The unit had been scheduled to go offline for refueling and routine maintenance starting in February. Eskom says it expects the unit to “be operational again during May 2021.”
Koeberg supplies stable and predictable baseline power generation of just over 1.8GW, which was cut in half after 6pm Sunday night when the unit went offline (yellow in chart below). Worrying is the fact that it now has to replace the deficit of around 900MW, especially during the peak of the night.

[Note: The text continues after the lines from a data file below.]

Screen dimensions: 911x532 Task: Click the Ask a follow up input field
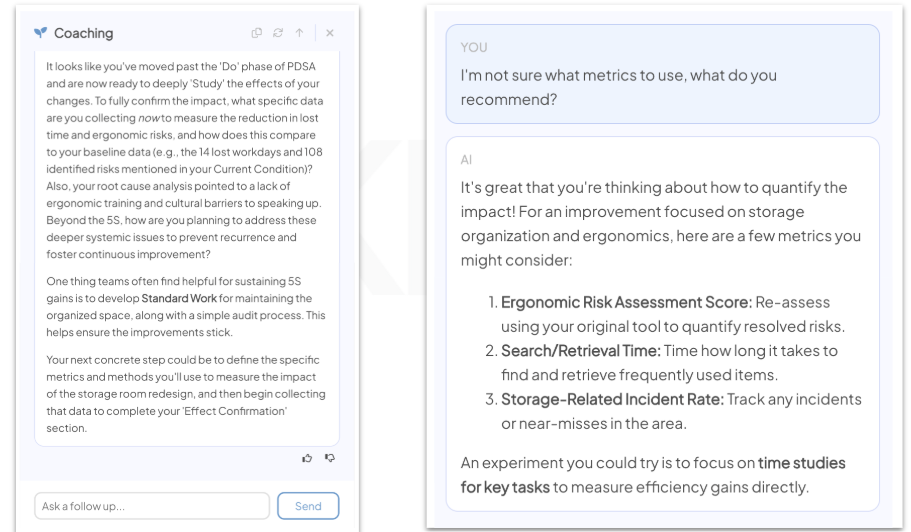click(x=152, y=506)
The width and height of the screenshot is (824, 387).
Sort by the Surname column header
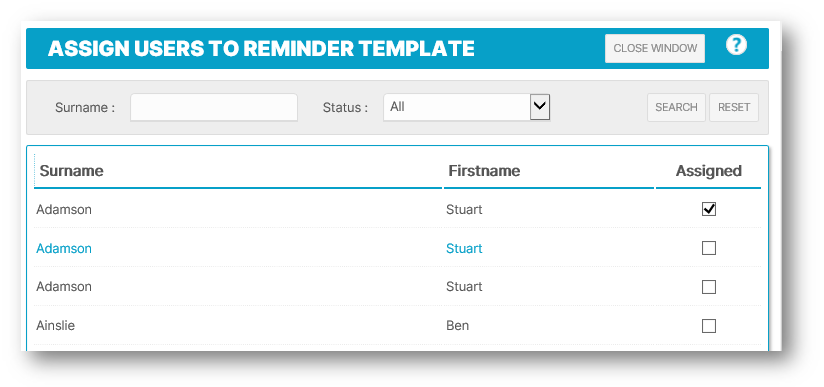point(71,171)
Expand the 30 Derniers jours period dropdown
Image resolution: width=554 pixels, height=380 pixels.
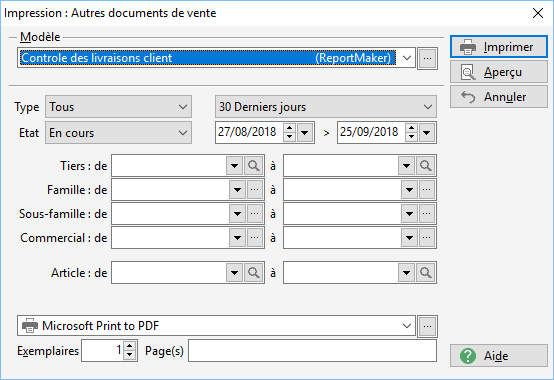[428, 107]
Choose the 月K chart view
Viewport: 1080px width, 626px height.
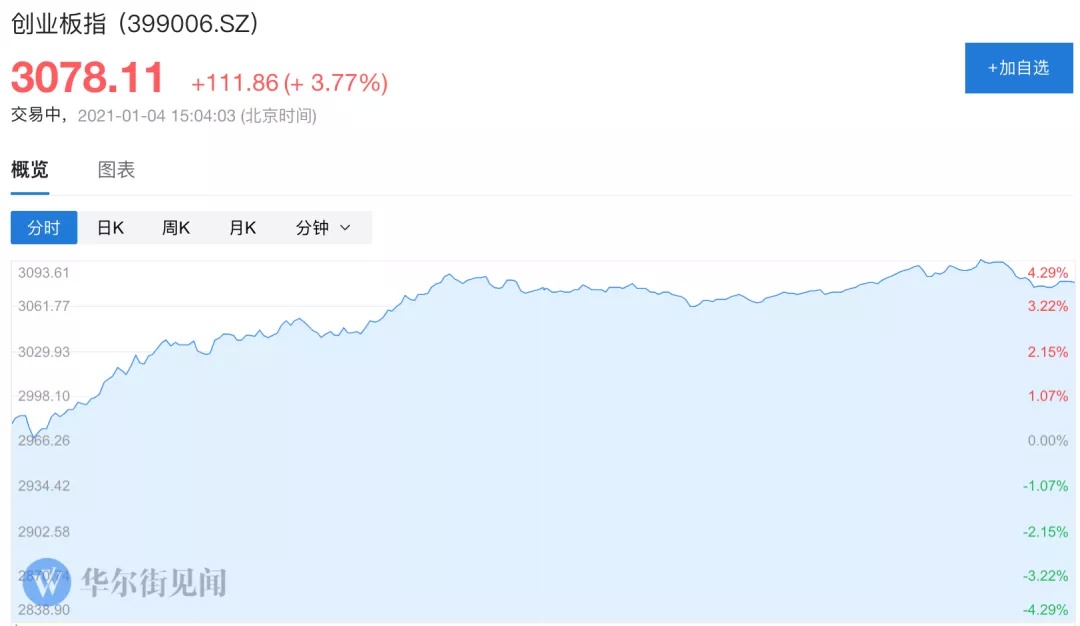click(x=242, y=227)
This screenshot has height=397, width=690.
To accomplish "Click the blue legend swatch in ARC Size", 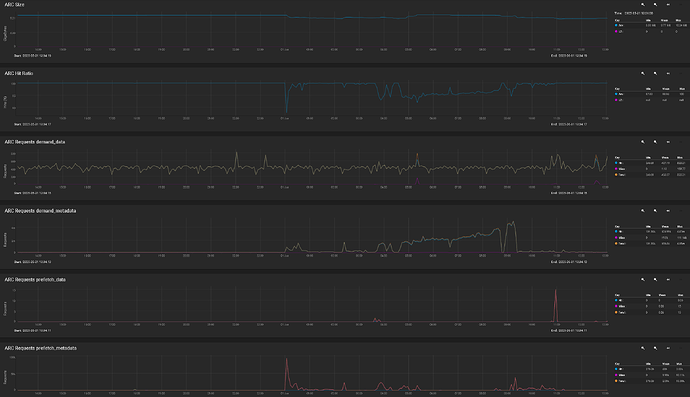I will (616, 26).
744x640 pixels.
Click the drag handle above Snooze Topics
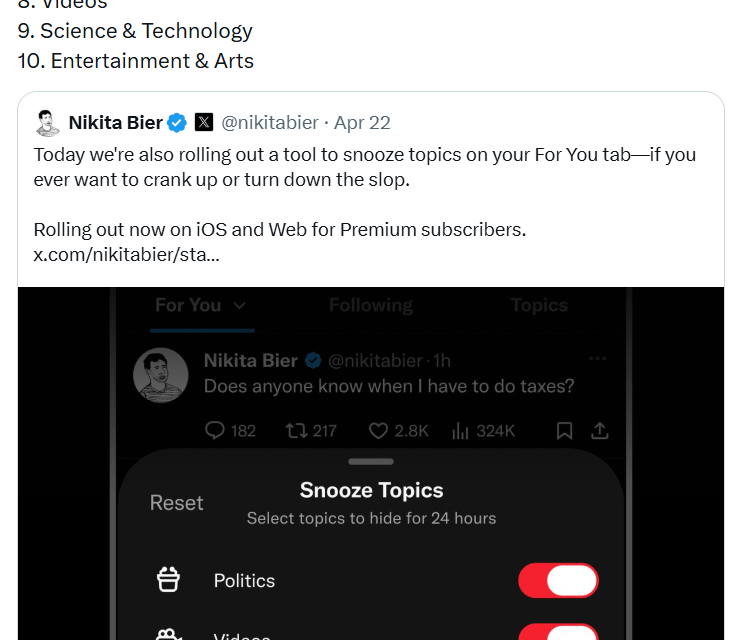pos(372,461)
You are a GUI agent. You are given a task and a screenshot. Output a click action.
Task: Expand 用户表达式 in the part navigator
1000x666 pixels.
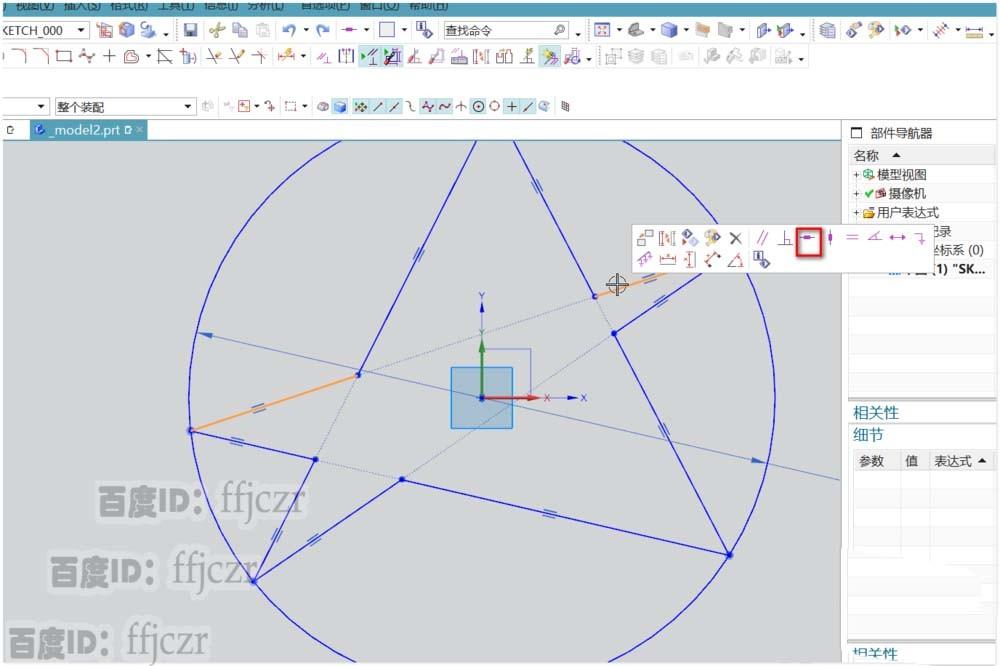[856, 212]
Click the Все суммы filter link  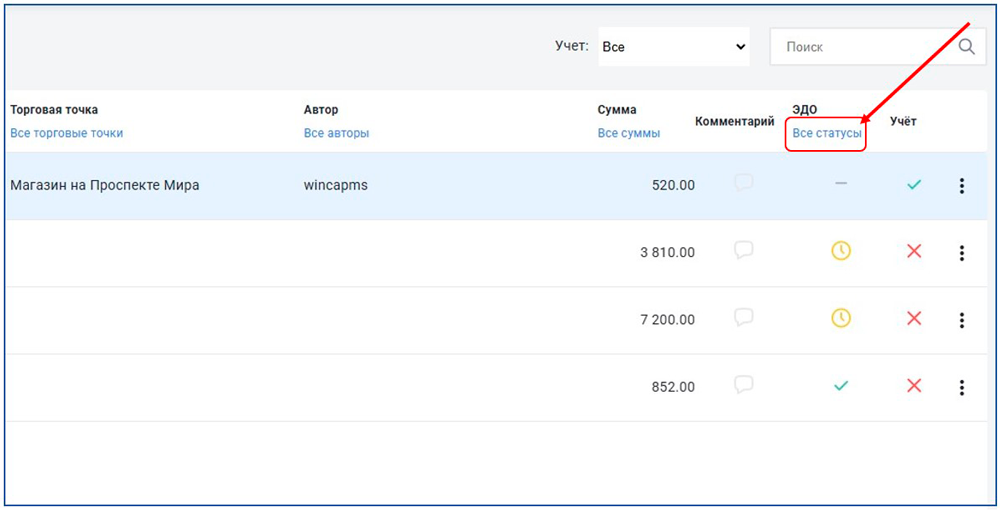tap(628, 133)
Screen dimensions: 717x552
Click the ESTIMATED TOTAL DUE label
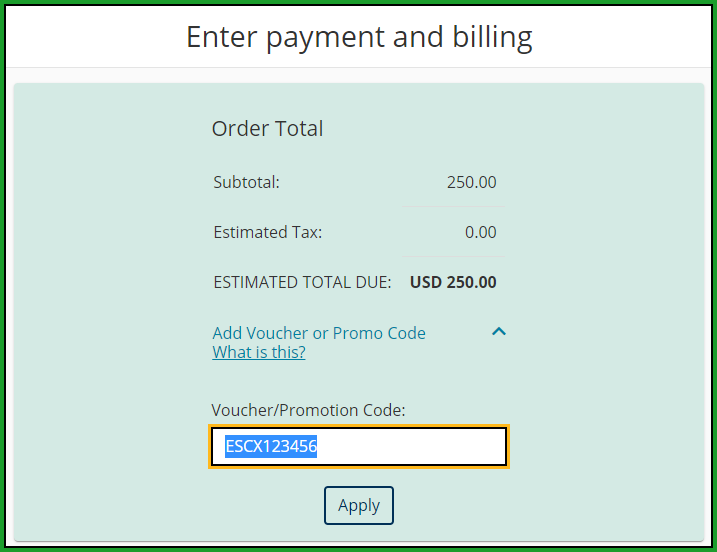click(x=302, y=282)
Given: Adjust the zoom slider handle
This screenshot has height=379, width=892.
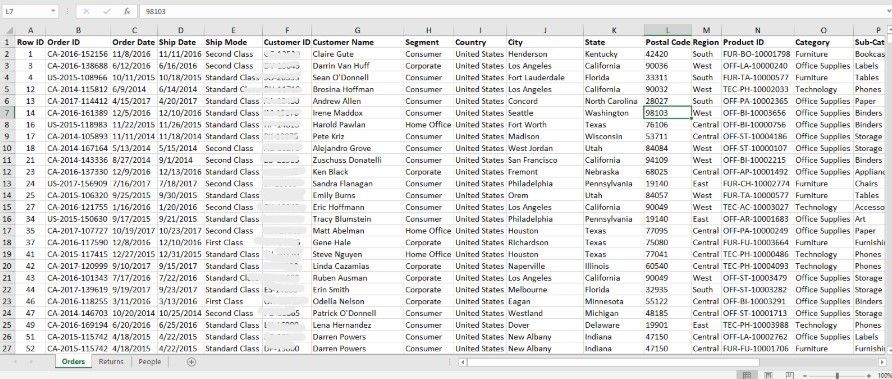Looking at the screenshot, I should 837,376.
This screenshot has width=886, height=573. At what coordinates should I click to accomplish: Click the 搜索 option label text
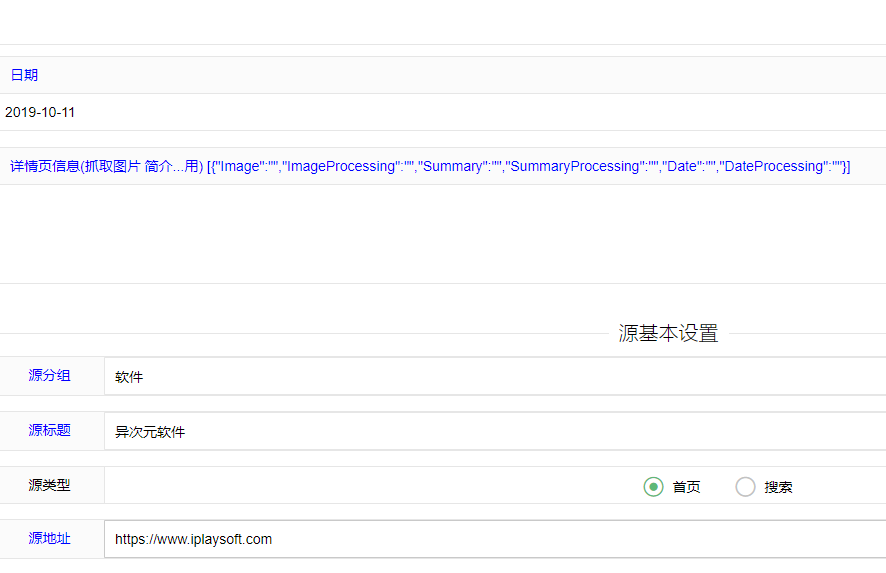pos(778,487)
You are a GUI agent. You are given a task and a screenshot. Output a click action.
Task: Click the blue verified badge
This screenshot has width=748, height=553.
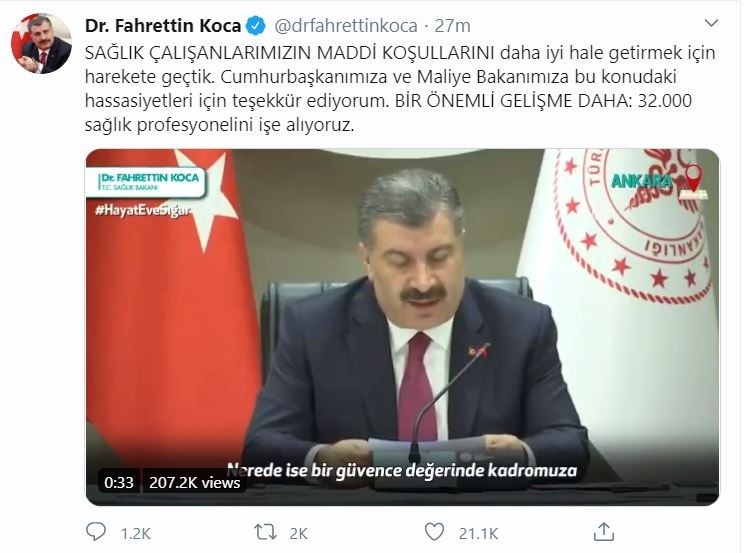tap(256, 26)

It continues to use pumped storage schemes, designed for peak periods, for base load power generation. On Sunday, for example, it used them to generate between 500MW and 1.8GW throughout the day. Once Koeberg 1 was removed from the grid, their use peaked at 2,071MW (at 7pm). Pumped storage schemes are net energy consumers in the sense that they use more electricity to operate than each unit of energy they produce. This is what makes them so effective peak plants: The “surplus” energy is used to pump water uphill at night when demand is low.
Last week, historically the lowest demand period of the year (lockdown level 5, excluded), the utility was forced to implement stage 2 load shedding overnight. He said this was to “preserve his emergency generation reserves.” From its publicly available control panels, it is clear that Eskom simply did not have enough free space at night to use base load power to replenish its pumped storage schemes (which it was using to increase base load power to throughout the day).
From its unplanned outage dashboard, it is clear that these outages increased from around the 9GW level to 12GW between December 28-30. Typically, you could cope with this number of plant breakdowns (and partial losses), but you have deliberately increased planned maintenance to the highest level in at least a year. A total of more than 9 GW of capacity was taken out of service last week, as the utility continues to catch up with maintenance that simply hasn’t been done in recent years.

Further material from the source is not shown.